Search code examples
unit-testinglegacy

Tips for testing data intensive legacy application


I'm working on a very large, data-intensive legacy application. Both the code base & database are massive in scale. A great deal of the business logic is spread across all of the tiers including in stored procedures.

Does anybody have any suggestions on how to begin applying "unit" tests (technically integration tests because they need to test across tiers for a single aspect of almost any given process) into the application in an efficient way? The current architecture does not easily support any type of injection or mocking. New code is being written to facilitate testing, but what about the legacy code? Because of the strong dependency on the data itself and business logic in the database, I'm currently using inline sql to find data to use for testing but these are time consuming. Creating views and/or stored procedures will not suffice.

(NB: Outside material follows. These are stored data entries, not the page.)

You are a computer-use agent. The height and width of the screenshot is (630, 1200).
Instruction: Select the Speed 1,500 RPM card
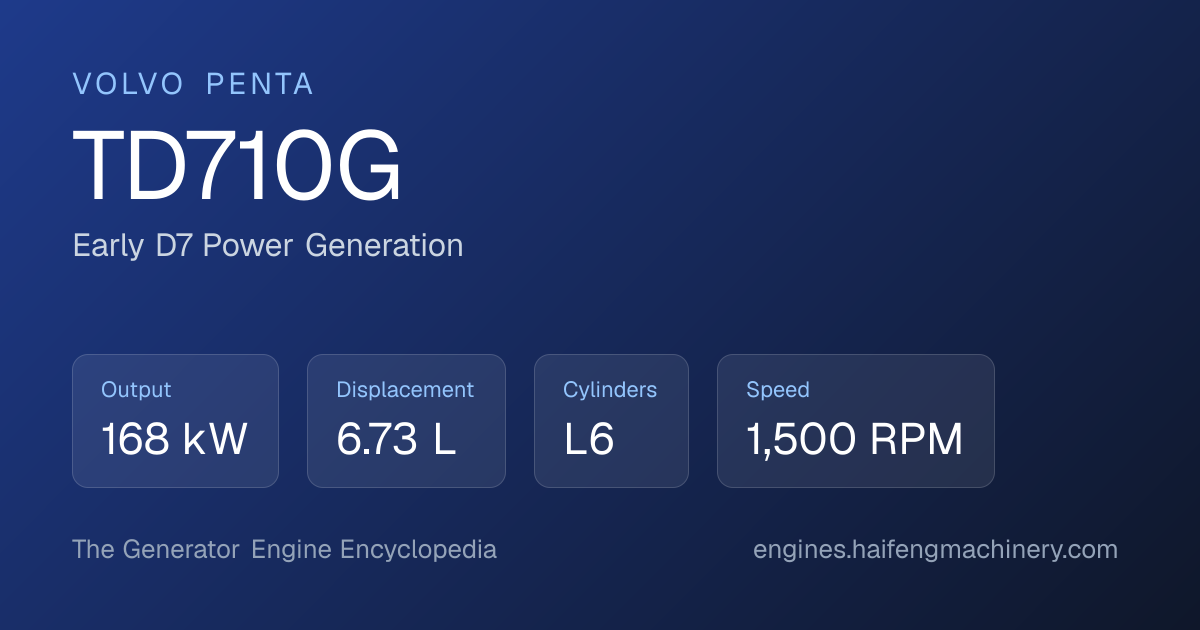coord(856,421)
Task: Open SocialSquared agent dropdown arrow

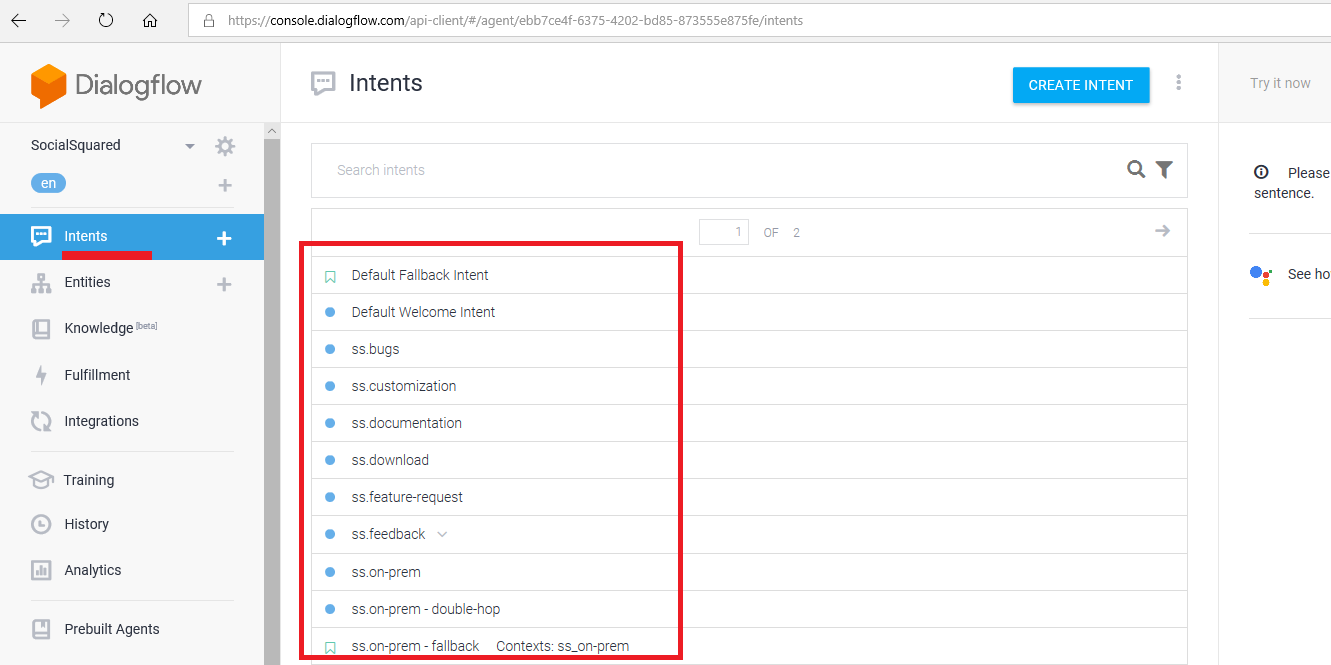Action: pyautogui.click(x=190, y=146)
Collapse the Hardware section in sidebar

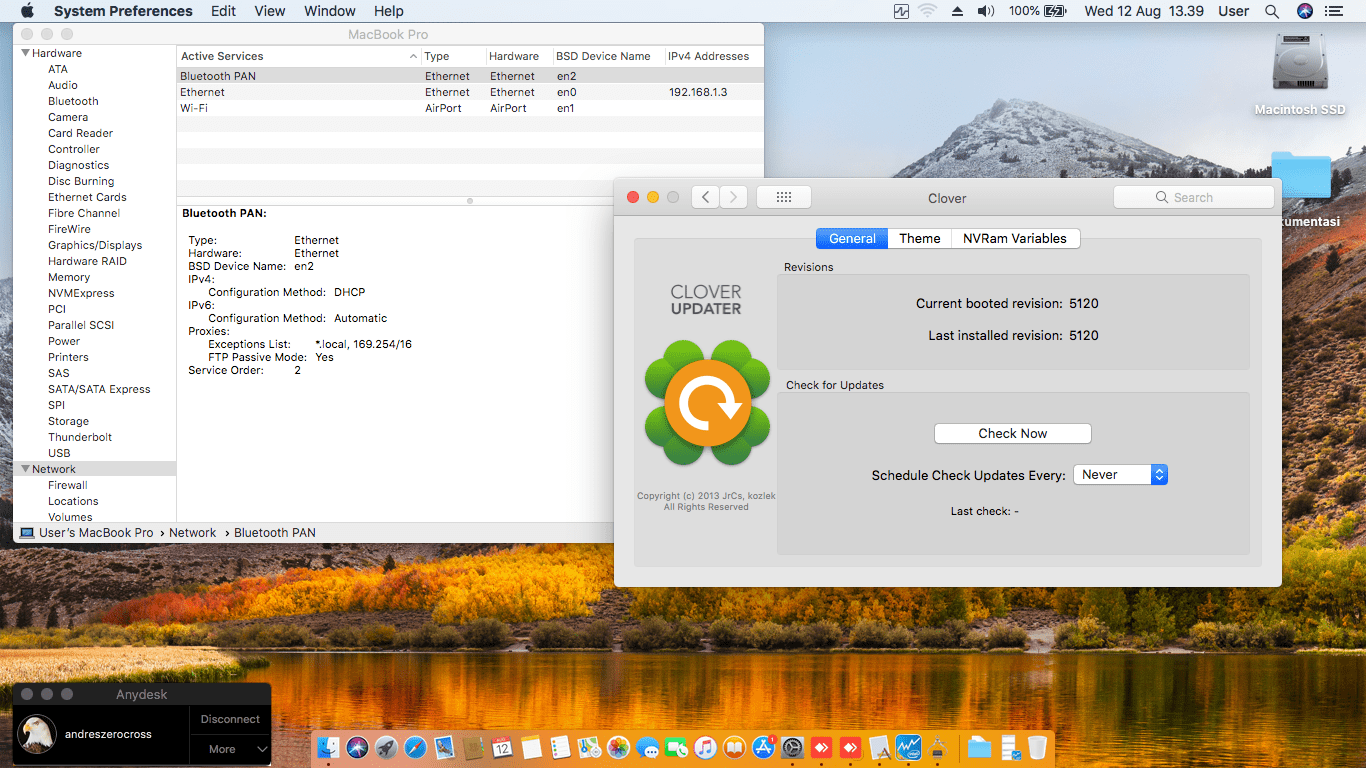pos(25,53)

What approaches have you taken (if applicable)? What worked? What didn't & why? Any suggestions would be appreciated. Thanks.


Solution

  • Get a copy of Working Effectively with Legacy Code by Michael Feathers. It is full of useful advice for working with large, untested codebases.

    Another good book is Object Oriented Reengineering Patterns. Most of the book is not specific to object-oriented software. The full text is available for free download in PDF format.

    From my own experience: try to...

    • Automate the build and deployment
    • Get the database schema into version control, if it isn't yet. Usually databases include reference data that the transactional code needs to exist before it can work. Get this under version control too. Tools like dbdeploy can help you easily rebuild a schema and reference data from a sequence of deltas.
    • Install a version of the database (and any other infrastructure services) onto your development workstation. This will let you work on the database without continually having to go through DBAs. It's also faster than using a schema on a shared server in a remote datacentre. All major commercial database servers have free (as in beer) development versions that work on Windows (if you're stuck in the unenviable situation of developing on Windows and deploying on Unix).
    • Before starting work on an area of the code, write end-to-end tests that roughly cover the behaviour of the area you're working on. An end-to-end test should exercise the system from outside -- by controlling its user interface or interacting through network services -- so you won't need to change the code to put it into place. It will act as an (imperfect) regression test and give you more confidence to refactor the internals of the system towards a structure that is easier to unit test.
    • If there are manual test plans, read them and see what can be automated. Most manual test plans are almost entirely scripted and so are low-hanging fruit for automation
    • Once you've got end-to-end tests coverage, refactor the code into more loosely coupled units as you modify and/or extend it. Surround those units with unit tests.

    Things to avoid:

    • Copying data from the production database into the environment you use for automated testing. This will make your tests unpredictable. Sure, run the system against a copy of production data, but use that for exploratory testing, not regression testing.
    • Rolling back transactions at the end of tests to isolate tests from one another. This will not test behaviour that only happens when transactions are committed, and will throw away data that is valuable for diagnosing test failures. Instead, tests should ensure the database is in a known initial state when they start.
    • Creating a "tiny" data set for tests to run against. This makes tests hard to understand because they cannot be read as a single unit. The "tiny" data set soon grows very large as you add tests for different scenarios. Instead, tests can insert data into the database to set up the test-fixture.